#### [Text shown]
————

From an architectural point of view, Kitex is mainly divided into two parts. Among them, Kitex Core is its backbone logic, which defines the framework's hierarchy, interface, and default implementation of the interface. The top Client and Server are exposed to the user, including the Option configuration and its initialization logic; the Modules module in the middle is the functional module and interactive meta-information at the framework management level, and the Remote module is the module that interacts with the peer, including codec and network communication. The other part of Kitex Tool corresponds to the implementation related to the generated code. The generated code tool is obtained by compiling this package, which includes IDL parsing, verification, code generation, plug-in support, self-update and so on.

From the perspective of functions and features , it can be mainly divided into the following seven aspects:

  • High performance: The network transmission module Kitex integrates the self-developed network library Netpoll by default, which has significant performance advantages over using Go net; in addition to the performance benefits brought by the network library, Kitex also deeply optimizes the Thrift codec. For performance data, please refer to Kitex-benchmark .

————

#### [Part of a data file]
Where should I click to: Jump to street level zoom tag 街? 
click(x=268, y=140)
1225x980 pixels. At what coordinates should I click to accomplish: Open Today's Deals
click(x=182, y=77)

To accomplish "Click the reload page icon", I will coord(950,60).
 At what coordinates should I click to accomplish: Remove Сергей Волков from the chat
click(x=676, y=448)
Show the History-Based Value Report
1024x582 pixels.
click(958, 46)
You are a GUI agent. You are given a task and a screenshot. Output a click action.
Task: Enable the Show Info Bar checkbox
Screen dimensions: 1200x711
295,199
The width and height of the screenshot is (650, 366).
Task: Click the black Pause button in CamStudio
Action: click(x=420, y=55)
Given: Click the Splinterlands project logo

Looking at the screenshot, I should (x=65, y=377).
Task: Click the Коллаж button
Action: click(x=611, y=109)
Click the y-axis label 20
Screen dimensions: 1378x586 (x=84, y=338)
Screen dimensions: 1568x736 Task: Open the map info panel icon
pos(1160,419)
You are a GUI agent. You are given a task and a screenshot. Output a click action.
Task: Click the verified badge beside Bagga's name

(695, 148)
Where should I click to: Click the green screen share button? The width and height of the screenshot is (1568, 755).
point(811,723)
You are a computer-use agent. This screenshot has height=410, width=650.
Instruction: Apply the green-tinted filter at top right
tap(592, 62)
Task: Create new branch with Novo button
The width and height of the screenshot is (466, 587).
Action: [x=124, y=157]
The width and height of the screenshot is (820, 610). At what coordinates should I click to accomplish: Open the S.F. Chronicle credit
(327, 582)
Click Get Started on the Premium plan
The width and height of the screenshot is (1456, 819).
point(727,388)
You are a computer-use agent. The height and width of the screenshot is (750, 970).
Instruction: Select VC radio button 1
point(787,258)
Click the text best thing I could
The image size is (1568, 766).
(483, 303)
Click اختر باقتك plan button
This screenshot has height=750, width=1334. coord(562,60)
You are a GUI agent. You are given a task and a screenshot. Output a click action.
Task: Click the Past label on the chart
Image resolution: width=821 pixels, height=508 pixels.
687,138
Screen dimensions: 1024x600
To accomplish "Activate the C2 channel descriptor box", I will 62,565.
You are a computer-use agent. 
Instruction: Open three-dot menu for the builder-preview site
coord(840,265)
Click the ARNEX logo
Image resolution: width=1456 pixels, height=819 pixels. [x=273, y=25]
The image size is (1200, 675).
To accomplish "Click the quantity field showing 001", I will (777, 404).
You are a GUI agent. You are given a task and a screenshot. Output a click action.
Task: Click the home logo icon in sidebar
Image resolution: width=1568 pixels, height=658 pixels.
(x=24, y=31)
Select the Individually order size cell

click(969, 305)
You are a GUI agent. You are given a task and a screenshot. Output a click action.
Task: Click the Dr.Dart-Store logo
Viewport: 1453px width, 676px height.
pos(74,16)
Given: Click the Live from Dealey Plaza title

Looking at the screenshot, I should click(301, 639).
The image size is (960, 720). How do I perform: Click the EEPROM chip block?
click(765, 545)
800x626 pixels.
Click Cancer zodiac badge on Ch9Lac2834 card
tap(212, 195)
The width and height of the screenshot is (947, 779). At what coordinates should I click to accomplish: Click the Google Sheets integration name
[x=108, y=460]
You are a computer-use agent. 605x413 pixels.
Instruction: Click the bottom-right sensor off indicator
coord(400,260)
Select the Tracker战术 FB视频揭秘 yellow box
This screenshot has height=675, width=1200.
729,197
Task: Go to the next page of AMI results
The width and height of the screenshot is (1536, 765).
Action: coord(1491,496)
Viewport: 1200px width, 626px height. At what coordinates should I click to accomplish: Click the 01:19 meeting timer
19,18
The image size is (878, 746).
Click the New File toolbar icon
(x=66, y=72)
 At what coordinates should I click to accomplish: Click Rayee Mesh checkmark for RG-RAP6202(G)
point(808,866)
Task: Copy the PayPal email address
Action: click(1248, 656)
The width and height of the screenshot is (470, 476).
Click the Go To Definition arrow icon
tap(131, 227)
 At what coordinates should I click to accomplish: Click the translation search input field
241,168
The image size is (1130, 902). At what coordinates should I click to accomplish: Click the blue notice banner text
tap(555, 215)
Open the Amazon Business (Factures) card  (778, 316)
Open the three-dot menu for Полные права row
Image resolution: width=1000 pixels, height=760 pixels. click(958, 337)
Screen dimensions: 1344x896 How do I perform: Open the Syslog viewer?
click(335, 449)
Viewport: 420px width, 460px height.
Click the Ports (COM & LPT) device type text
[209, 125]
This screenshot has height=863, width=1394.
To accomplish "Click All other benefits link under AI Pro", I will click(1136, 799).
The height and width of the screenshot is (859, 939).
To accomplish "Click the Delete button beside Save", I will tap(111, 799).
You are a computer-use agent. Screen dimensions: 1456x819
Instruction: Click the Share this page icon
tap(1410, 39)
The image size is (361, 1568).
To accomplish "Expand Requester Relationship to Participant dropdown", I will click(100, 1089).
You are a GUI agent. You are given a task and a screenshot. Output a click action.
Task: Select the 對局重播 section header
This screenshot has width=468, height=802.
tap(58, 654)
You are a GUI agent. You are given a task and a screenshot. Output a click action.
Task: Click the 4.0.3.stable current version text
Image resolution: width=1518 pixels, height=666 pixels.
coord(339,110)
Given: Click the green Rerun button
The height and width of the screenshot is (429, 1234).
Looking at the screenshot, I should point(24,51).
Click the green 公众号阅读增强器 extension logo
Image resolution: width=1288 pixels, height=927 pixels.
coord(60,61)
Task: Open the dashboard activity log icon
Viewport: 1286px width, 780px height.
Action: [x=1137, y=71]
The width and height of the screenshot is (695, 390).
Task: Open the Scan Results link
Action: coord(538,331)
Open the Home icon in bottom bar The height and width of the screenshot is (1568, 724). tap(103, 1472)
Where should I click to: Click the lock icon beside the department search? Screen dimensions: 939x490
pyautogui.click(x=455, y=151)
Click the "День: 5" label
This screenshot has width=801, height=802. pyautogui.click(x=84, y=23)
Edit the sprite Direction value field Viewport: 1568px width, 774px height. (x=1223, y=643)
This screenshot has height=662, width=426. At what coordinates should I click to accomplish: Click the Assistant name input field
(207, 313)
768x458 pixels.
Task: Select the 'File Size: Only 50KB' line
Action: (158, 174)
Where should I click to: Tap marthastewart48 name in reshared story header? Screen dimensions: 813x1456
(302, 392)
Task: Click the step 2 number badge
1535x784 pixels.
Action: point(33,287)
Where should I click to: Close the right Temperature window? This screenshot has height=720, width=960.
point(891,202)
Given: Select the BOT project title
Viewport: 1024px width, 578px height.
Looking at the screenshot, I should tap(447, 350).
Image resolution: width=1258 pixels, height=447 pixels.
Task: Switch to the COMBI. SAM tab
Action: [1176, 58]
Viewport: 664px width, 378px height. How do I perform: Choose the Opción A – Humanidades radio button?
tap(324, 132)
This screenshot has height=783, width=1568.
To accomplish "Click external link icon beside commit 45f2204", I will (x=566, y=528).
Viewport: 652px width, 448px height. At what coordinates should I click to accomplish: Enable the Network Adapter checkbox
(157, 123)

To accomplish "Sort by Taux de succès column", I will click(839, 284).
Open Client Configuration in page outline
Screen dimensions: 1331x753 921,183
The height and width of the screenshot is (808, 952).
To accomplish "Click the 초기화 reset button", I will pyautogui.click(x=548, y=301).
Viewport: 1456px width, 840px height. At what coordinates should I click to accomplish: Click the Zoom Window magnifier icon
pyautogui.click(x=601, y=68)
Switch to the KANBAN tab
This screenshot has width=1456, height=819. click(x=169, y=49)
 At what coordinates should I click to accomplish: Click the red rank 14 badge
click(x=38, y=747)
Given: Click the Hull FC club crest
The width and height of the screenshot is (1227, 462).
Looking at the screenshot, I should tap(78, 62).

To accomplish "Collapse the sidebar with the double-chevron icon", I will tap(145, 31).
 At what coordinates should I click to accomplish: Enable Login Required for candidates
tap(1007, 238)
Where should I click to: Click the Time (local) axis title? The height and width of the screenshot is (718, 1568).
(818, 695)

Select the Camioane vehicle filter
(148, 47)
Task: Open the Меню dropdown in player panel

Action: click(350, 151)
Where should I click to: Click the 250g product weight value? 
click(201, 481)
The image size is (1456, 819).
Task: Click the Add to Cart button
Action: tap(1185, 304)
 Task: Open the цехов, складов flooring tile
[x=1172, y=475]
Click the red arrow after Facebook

————

#### [Set tasks]
#1 Do these statements agree with the Kitex passage? Answer yes or no for each, quoting the deciding words.
(a) Kitex Core defines the framework's hierarchy, its interface, and the interface's default implementation.
(b) The Remote module contains the Option configuration.
(c) By default, Kitex uses Go net for network transmission.
#2 According to the Kitex passage, into how many aspects can Kitex's functions and features mainly be divided?
#3 Continue the Kitex passage from where it stops.

#### [Replies]
#1
(a) Yes: "Kitex Core is its backbone logic, which defines the framework's hierarchy, interface, and default implementation of the interface."
(b) No: "The top Client and Server are exposed to the user, including the Option configuration and its initialization logic"; the Remote module is "the module that interacts with the peer, including codec and network communication."
(c) No: "The network transmission module Kitex integrates the self-developed network library Netpoll by default, which has significant performance advantages over using Go net".

#2 Seven aspects.

#3
  • Scalability: Kitex is divided into modules in design, providing more extension interfaces and default extension implementations. Users can also customize extensions according to their needs. For more extension capabilities, please refer to the CloudWeGo official website documentation . Kitex is also not coupled to Netpoll, and developers can also choose to use other network library extensions.

  • Message Protocol: The RPC message protocol supports Thrift, Kitex Protobuf, and gRPC by default. Thrift supports Buffered and Framed binary protocols; Kitex Protobuf is Kitex's custom Protobuf message protocol, the protocol format is similar to Thrift; gRPC supports gRPC message protocol and can communicate with gRPC. In addition, users can also extend their own message protocol.

  • Transmission protocol: The transmission protocol encapsulates the message protocol for RPC intercommunication. The transmission protocol can additionally transparently transmit meta information for service management. The transmission protocols supported by Kitex include TTHeader and HTTP2. TTHeader can be used in combination with Thrift and Kitex Protobuf; HTTP2 is currently mainly used in conjunction with the gRPC protocol, and Thrift will be supported in the future.

  • Multiple message types: support PingPong, Oneway, and two-way Streaming. Among them, Oneway currently only supports the Thrift protocol, and two-way Streaming only supports gRPC, and will consider supporting Thrift's two-way Streaming in the future.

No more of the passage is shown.